Written task
Show every line below that contains the word "Where", matching uppercase and lowercase exactly.

Material
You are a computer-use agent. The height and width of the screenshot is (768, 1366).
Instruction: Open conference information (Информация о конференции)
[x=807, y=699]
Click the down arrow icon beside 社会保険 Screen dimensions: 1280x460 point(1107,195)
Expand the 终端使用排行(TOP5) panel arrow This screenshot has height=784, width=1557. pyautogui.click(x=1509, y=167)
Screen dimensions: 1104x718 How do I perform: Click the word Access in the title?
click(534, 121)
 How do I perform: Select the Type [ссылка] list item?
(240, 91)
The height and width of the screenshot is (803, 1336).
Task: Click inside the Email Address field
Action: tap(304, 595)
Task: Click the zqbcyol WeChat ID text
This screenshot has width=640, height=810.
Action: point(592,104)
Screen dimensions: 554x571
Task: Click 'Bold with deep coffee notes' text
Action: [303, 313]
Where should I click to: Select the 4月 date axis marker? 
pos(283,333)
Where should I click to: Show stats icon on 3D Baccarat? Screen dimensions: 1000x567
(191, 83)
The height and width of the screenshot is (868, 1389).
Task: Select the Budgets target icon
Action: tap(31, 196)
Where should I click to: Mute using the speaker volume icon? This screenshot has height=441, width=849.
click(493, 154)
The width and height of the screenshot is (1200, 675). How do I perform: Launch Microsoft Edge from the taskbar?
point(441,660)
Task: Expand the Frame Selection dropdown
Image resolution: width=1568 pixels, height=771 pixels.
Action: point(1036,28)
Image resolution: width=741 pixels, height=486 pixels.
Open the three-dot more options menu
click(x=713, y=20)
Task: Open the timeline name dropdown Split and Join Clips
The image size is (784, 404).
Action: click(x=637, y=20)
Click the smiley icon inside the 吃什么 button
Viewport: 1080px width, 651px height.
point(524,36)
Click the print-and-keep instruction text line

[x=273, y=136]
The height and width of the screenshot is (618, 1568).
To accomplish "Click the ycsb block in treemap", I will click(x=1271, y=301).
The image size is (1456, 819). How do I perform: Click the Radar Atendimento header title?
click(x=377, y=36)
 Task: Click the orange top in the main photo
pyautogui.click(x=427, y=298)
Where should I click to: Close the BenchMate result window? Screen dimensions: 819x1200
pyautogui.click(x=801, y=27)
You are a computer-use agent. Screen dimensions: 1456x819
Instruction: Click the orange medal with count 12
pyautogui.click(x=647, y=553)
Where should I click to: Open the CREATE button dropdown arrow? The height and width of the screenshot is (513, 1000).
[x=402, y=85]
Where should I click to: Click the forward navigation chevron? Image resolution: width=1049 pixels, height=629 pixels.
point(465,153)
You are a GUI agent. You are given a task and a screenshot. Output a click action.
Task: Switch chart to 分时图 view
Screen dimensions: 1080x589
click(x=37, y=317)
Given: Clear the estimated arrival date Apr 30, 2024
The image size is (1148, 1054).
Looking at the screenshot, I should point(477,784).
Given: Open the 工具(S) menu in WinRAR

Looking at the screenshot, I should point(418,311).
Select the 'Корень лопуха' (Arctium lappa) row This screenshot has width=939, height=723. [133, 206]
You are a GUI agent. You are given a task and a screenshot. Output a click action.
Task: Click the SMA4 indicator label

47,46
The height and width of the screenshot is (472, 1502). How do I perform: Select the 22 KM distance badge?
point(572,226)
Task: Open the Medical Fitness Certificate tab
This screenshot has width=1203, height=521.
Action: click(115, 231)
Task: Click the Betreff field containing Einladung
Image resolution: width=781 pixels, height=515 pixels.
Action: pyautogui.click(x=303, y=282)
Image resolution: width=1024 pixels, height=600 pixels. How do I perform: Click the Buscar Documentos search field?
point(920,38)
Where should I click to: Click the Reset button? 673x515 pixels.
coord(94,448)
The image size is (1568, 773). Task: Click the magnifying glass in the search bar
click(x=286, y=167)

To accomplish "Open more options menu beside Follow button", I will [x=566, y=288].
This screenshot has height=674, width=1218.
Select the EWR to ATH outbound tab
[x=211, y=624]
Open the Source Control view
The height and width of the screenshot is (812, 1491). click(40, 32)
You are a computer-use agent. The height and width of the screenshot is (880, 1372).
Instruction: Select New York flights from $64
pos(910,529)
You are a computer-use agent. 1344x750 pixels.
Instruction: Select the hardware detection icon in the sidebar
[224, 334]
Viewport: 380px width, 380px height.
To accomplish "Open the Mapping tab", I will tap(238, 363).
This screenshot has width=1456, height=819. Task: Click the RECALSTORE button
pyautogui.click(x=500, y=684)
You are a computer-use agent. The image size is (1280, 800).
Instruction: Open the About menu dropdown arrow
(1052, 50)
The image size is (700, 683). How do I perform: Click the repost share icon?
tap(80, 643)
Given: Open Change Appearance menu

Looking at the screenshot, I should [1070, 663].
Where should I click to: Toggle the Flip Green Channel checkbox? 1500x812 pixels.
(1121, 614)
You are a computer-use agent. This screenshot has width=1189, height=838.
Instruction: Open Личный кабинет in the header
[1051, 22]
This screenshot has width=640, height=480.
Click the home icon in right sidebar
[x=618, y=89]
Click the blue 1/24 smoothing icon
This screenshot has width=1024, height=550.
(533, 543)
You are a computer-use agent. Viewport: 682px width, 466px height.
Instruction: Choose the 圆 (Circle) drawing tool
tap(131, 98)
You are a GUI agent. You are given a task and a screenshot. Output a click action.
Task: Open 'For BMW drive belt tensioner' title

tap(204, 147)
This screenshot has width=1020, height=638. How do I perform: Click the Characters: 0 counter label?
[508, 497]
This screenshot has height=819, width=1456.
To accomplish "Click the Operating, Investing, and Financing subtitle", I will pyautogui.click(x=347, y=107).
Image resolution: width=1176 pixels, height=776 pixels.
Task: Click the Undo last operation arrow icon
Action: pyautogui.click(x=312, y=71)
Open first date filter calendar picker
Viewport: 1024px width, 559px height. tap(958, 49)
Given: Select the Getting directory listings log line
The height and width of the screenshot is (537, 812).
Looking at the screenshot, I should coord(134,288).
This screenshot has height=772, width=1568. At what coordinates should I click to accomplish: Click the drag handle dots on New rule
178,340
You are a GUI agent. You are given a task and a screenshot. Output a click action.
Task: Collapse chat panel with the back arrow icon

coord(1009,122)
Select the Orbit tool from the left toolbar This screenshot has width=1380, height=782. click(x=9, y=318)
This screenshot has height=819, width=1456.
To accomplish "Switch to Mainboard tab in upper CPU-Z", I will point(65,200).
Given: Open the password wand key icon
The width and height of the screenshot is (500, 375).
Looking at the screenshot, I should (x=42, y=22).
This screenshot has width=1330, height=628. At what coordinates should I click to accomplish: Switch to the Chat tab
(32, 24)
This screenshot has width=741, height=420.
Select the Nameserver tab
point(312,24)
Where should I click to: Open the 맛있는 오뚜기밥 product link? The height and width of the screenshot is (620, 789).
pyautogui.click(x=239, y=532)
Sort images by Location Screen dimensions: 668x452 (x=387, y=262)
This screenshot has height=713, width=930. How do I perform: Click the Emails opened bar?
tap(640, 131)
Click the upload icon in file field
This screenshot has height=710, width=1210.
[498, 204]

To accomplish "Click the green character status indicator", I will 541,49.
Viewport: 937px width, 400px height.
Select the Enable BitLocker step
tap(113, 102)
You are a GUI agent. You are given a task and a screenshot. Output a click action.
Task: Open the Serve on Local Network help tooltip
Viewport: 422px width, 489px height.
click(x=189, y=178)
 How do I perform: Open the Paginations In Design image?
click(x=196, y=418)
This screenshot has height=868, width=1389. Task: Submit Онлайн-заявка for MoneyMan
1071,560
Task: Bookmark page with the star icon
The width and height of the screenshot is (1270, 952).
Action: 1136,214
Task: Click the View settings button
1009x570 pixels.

Answer to the task
Where should I click to: Select the 4月 date axis marker? 
Where should I click to: Show stats icon on 3D Baccarat? Screen dimensions: 1000x567
Where should I click to: Mute using the speaker volume icon? This screenshot has height=441, width=849.
Where should I click to: Close the BenchMate result window? Screen dimensions: 819x1200
Where should I click to: Open the CREATE button dropdown arrow? The height and width of the screenshot is (513, 1000).
Where should I click to: Click the forward navigation chevron? Image resolution: width=1049 pixels, height=629 pixels.
Where should I click to: Click the Reset button? 673x515 pixels.
Where should I click to: Toggle the Flip Green Channel checkbox? 1500x812 pixels.
Where should I click to: Open the 맛있는 오뚜기밥 product link? The height and width of the screenshot is (620, 789).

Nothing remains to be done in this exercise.